A cheque might bounce for a number of reasons, but it is an act of fraud under the Act if it does so because there are not enough money in the account of the drawer. The bank must provide a return memo explaining why it rejected the cheque offered for payment due to insufficient funds. When this occurs, the payee of the check may send a notice of cheque bounce legal notice to the drawer requesting payment of the cheque amount.
New Cheque Bounce Rule
Customers who use checks frequently or who merely intend to use checks would need to maintain a minimum bank balance, according a notification sent by the Reserve Bank of India (RBI) in early August 2021. The check will bounce if this minimum balance is not kept. Additionally, the person who wrote the check may be responsible for paying a penalty charge. The National Automated Clearing House (NACH), which was also modified, was made active 24/7 by the RBI.
All national and private banks must comply with these reforms. The rule modification was implemented to speed up and generally improve check clearance.
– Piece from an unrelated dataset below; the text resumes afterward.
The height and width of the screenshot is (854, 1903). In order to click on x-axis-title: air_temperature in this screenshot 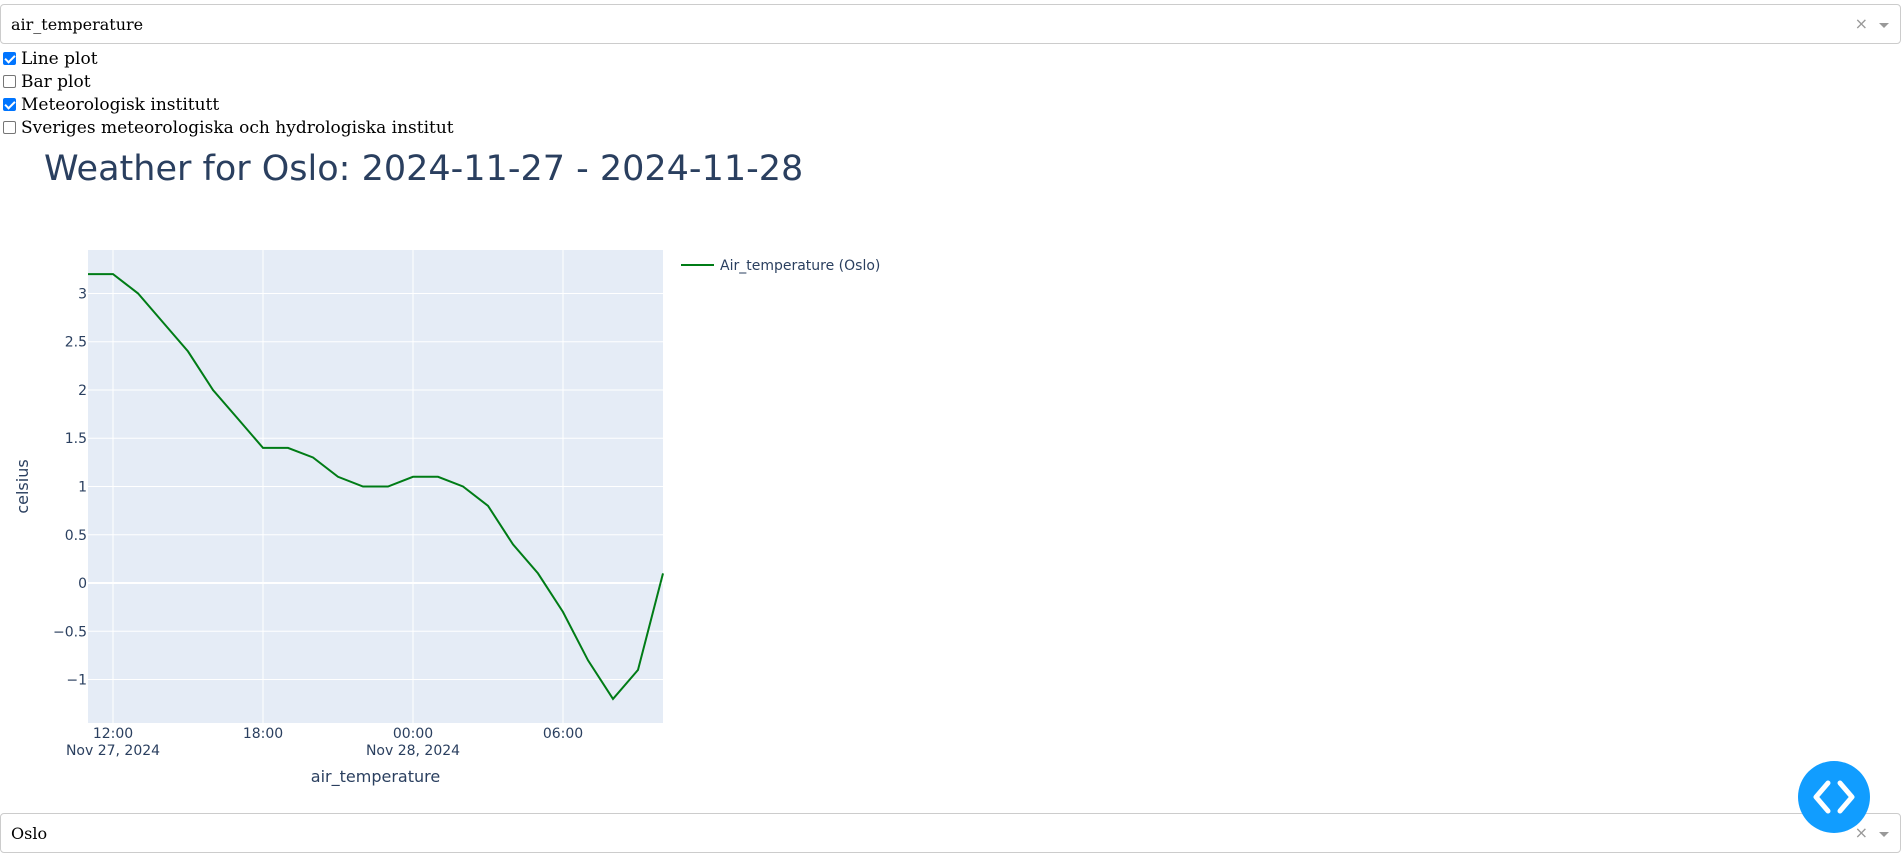, I will do `click(376, 777)`.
Due to the new rule’s guarantee that NACH would be available every day of the week, the organisation will also be able to process and clear checks on Sundays.
Issuance of Cheque Bounce Notice
The first step when a check fails owing to inadequate funds is to demand payment by sending a written notification of the cheque bounce in accordance with the Negotiable Instruments Act. Within 30 days after receiving notification from the bank and the bounced check, the payee may send a notice saying that the bank is unable to pay the amount on the check because there is not enough money.
The payee must allow the drawer a 15-day grace period after sending the notice that the check was returned unpaid in order for the drawer to make payment. The payee may file a lawsuit against the drawer within 30 days following the expiration of the 15-day grace period if the drawer still does not repay the cheque’s amount.
How to Respond to a Cheque Bounce Case
In order to stop future legal action, the first step is to respond to the legal notice with your defence or pay the required amount by check. However, you must first speak with a lawyer who specialises in check bounces before responding. The issue will be settled right away if the check amount is paid in the beginning.
Although there is no set structure for the response to the legal notice, be sure you include the following topics:
- Send the legal notice’s response to the drawee’s attorney.
- Your name, address, and a brief description.
- Information about the issue, such as the memo explaining a returned check.
- Response to the criticisms levelled at you.
- Refrain from acknowledging any of the accusations made against you in the notification.
- Any grievances against the check’s drawee.
- A statement of your defence in response to the claims made in the legal notice for a bounced check.
- Any response to a legal notification needs to be written on legal letterhead.
- The drawee may lawfully submit a complaint at the court, which would start the legal procedures against you, if you do not respond to the legal notification or pay the cheque amount within 15 days.